- Born: United Kingdom
- Occupation: Epidemiologist

Academic background
- Alma mater: University College London, McGill University

Academic work
- Institutions: McGill University Faculty of Dentistry

= Paul J. Allison =

Canadian clinical scientist

Paul J. Allison is a British-Canadian clinician scientist and dentist with oral surgery training. He is the immediate former dean of the McGill University Faculty of Dentistry and is the current president of the Canadian Academy of Health Sciences.

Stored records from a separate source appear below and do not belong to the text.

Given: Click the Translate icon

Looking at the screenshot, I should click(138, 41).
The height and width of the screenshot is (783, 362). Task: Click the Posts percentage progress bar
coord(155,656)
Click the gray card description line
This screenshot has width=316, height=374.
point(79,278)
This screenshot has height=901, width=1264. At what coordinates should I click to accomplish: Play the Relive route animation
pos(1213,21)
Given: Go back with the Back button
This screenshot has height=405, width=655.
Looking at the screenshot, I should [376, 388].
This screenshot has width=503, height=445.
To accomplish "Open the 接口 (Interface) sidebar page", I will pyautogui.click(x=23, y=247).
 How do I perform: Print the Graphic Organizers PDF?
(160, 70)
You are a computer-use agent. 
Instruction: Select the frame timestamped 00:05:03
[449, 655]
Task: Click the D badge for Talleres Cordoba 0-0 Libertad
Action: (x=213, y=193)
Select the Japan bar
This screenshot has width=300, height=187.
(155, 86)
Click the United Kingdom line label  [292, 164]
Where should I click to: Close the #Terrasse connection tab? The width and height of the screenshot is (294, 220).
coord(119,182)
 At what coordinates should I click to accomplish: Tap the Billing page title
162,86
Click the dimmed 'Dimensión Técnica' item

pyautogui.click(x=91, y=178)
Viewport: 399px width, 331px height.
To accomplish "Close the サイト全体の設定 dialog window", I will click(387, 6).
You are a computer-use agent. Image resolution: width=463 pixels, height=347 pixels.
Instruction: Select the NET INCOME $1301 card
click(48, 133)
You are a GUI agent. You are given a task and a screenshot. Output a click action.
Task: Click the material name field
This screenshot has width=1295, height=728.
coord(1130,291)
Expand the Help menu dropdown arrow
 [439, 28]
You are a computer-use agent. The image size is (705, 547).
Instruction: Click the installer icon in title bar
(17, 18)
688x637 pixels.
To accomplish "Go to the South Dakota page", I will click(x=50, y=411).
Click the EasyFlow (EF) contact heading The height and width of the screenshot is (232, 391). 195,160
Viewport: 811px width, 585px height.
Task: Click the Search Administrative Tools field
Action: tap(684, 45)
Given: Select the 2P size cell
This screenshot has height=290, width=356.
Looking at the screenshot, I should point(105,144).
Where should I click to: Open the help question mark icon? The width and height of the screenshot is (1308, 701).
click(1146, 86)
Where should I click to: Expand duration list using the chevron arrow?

==Early life and education==
Paul Allison obtained his BDS degree from University College London in 1986 after which he trained in Oral and Maxillofacial Surgery. In 1994 he completed an MSc in the field of Dental Public Health at the same institution. He completed his PhD at McGill University in 1998.

==Career==
He was appointed dean of the Faculty of Dentistry at McGill in 2008, a position he held until 2018. In 2019, he was one of 27 research, policy, advocacy & clinical dentistry experts globally and one of two Canadians on the landmark Lancet Commission on Oral Health.

He previously held the position of President of the Association of Canadian Faculties of Dentistry (ACFD) from 2015-2020.

In October 2020, Paul J. Allison was one of three contributors to the Parliamentary Budget Office report titled Cost estimate of a federal dental care program for uninsured Canadians, which estimated the cost of establishing a federal dental care program for uninsured Canadians with a total household income below $90,000. The findings and methodologies presented in this report have informed subsequent policy discussions and the development of the Canadian Dental Care Plan.

==Awards==
He received the Queen Elizabeth II Diamond Jubilee Medal in 2013 recognizing his contributions to Canadian society.

He was one of six top Canadian health researchers to be appointed to the Governing Council of the Canadian Institutes of Health Research (CIHR) in 2018.